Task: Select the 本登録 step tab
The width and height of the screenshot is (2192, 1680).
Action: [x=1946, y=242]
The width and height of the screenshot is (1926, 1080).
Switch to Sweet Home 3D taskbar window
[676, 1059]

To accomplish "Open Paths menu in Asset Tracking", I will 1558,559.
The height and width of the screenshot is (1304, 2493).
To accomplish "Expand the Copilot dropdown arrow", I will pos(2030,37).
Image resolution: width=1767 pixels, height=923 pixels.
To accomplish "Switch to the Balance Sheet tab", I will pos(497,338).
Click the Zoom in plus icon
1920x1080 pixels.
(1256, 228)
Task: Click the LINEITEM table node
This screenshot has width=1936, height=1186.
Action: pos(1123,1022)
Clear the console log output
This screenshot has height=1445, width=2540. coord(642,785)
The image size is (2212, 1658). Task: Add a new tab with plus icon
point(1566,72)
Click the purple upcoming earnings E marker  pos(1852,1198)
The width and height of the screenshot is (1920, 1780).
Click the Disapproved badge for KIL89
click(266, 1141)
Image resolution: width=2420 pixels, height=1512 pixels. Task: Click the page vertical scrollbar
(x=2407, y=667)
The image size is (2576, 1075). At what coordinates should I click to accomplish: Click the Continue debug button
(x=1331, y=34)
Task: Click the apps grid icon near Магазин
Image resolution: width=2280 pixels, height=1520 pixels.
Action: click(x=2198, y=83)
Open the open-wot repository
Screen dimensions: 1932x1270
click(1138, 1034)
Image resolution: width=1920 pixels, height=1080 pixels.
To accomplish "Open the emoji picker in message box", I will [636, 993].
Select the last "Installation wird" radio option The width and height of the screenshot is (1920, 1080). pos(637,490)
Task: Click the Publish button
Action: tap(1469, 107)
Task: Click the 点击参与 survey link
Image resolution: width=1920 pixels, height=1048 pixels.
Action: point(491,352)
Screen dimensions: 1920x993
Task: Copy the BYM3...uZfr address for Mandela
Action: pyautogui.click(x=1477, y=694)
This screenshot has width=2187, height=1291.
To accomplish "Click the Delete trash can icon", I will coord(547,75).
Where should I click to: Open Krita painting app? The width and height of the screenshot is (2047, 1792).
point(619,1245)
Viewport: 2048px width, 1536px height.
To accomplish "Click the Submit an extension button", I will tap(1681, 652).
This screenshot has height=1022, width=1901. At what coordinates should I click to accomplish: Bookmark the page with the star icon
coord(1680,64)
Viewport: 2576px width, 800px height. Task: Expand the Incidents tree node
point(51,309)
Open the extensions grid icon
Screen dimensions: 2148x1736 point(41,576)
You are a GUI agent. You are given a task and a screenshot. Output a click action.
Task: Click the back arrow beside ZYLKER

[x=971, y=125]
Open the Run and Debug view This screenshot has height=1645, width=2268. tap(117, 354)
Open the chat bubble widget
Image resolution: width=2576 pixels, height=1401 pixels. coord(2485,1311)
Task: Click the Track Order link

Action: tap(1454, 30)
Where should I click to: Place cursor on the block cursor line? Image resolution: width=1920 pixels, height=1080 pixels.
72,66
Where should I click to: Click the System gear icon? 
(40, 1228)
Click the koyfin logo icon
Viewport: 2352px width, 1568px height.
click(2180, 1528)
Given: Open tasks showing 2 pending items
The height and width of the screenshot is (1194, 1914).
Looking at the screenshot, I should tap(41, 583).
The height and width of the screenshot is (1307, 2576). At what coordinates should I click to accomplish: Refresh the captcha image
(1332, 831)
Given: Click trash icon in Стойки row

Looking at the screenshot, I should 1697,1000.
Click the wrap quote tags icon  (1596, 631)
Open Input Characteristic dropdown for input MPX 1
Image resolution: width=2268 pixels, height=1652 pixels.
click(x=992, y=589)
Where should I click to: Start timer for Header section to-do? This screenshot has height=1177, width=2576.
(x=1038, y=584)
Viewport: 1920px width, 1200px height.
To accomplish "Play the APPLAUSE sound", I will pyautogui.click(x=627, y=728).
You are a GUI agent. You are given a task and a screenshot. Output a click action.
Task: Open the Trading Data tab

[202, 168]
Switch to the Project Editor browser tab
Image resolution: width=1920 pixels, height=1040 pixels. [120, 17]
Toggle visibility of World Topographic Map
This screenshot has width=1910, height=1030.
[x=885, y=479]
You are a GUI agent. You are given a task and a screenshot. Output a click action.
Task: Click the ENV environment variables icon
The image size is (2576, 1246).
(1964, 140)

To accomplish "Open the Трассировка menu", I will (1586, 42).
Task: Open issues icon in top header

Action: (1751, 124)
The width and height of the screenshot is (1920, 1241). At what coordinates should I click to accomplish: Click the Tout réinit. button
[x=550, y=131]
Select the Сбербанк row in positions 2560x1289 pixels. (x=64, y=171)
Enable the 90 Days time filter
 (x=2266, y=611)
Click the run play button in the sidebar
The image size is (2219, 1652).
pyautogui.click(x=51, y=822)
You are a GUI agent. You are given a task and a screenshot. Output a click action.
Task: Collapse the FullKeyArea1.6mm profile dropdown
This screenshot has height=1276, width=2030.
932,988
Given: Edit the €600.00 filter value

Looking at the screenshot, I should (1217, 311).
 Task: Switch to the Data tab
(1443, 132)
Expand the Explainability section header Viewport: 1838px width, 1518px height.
________________________
Every line of the material that includes the word "dropdown" needs to be copied.

— SOLUTION FOR THIS TASK —
To accomplish "Expand the Copilot dropdown arrow", I will pos(2030,37).
Open Input Characteristic dropdown for input MPX 1
Task: Collapse the FullKeyArea1.6mm profile dropdown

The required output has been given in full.